Сардинка кипела в медных котлах. Белое сияние ламп уходило за широкие окна в туман, и фабрика со стороны океана казалась очень красивой.

Вечером работницы долго пересчитывали монеты, прятали их в кошельки, высыпали и пересчитывали снова. Они не верили Могилевскому. Забота морщила их чистые лица.

Приходила вторая смена. Фабрика тихо гудела всю ночь.

Сардинка шла, как Гольфштрем – тугим течением, и рвала сети, похожие на голубую паутину Одьерн горел огнями, дымился, работал и пил, – такие уловы бывают не часто.

Цена на рыбу была понижена по приказу хозяев, сидевших в Париже. Могилевский отнесся к этому равнодушно. Я обозлился. Мне впервые стало стыдно, будто я вместе с хозяевами участвовал в надувательстве рыбаков.
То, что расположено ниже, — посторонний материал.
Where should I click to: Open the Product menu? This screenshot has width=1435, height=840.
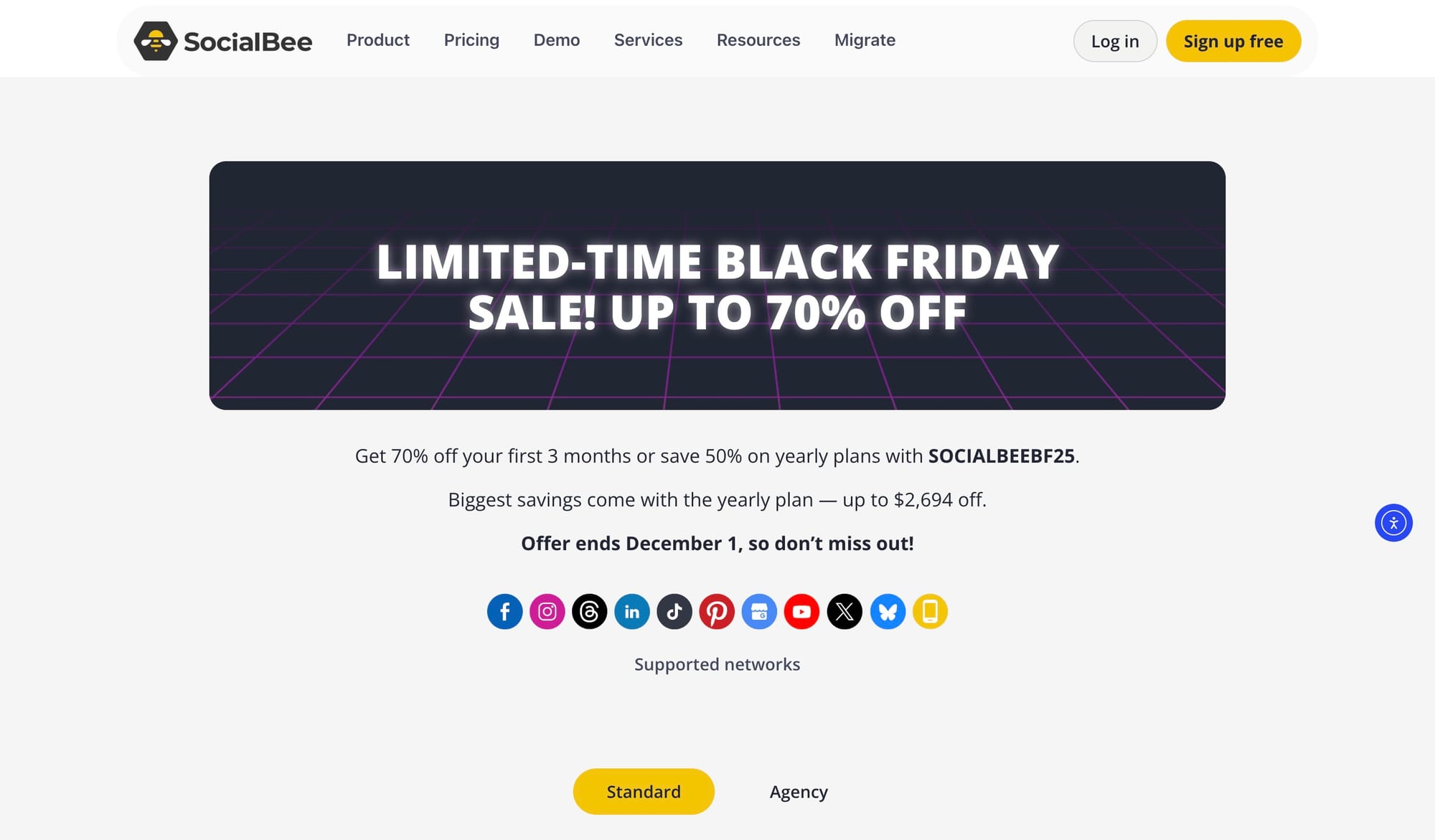(x=378, y=40)
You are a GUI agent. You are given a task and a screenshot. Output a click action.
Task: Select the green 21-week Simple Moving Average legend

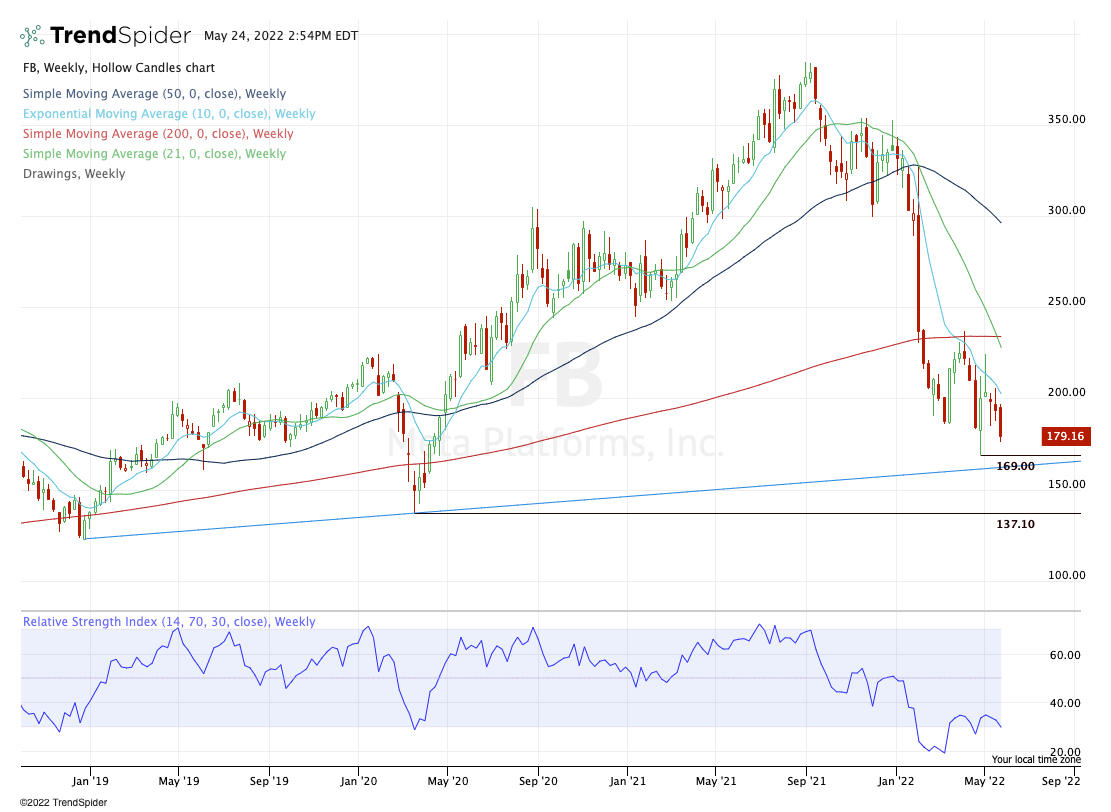(x=153, y=154)
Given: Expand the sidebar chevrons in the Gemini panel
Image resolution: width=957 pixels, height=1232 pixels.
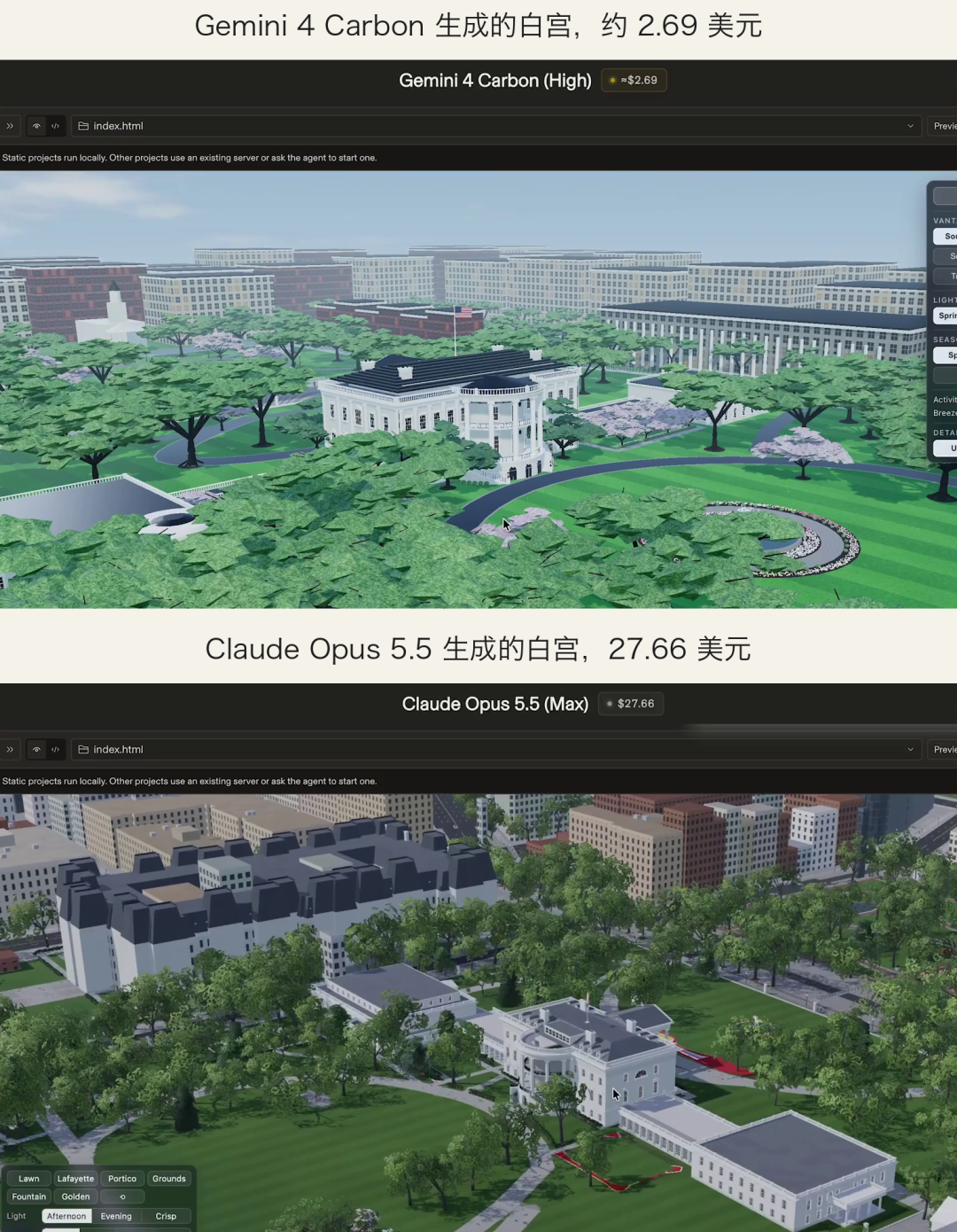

Ривьер теперь часто ночевал у меня. Он меньше пил, и лицо его посвежело. Лиловый галстук с золотыми пионами украшал шею. Бритые щеки отливали синим лаком. Он опять стал похож на капитана корабля: стоя около весов, он широко расставлял ноги и бодро командовал рыбаками, – здесь он был хозяин.

Туман густел. На четвертый день, когда фабрика задыхалась от рыбы, с океана пришел шторм. Он дул прямо в лоб, в скалы и превратил гавань в кипящий котел.

Облака неслись так низко, что их можно было тронуть рукой. Одьерн был окружен гулом и пеной – океан таранами бил в каменные кручи. Ветер рыдал в щелях заборов, и старухи, прячась за углами домов, доили тощих коз.

Я еще утром окончил приемку рыбы. Ворота фабрики были закрыты. Могилевский пришпилил к ним кнопками записку: «Сегодня и завтра фабрика сардинку не принимает». Ветер сорвал ее и унес в скудные поля.

Дряхлый сторож с румяными щечками, выпуская меня за ворота, испуганно пробормотал не то приветствие, не то предупреждение. Я услышал слово «тампет». В нем был напор и неожиданность бури.

Чайки носились над океаном. Изредка до берегов доносился их жалобный писк:

– Диий-уар-кенн! Диий-уар-кенн!

Я вышел за околицу. Воздух был похож на ливень – он не пропускал света. Одьерн, Финистер.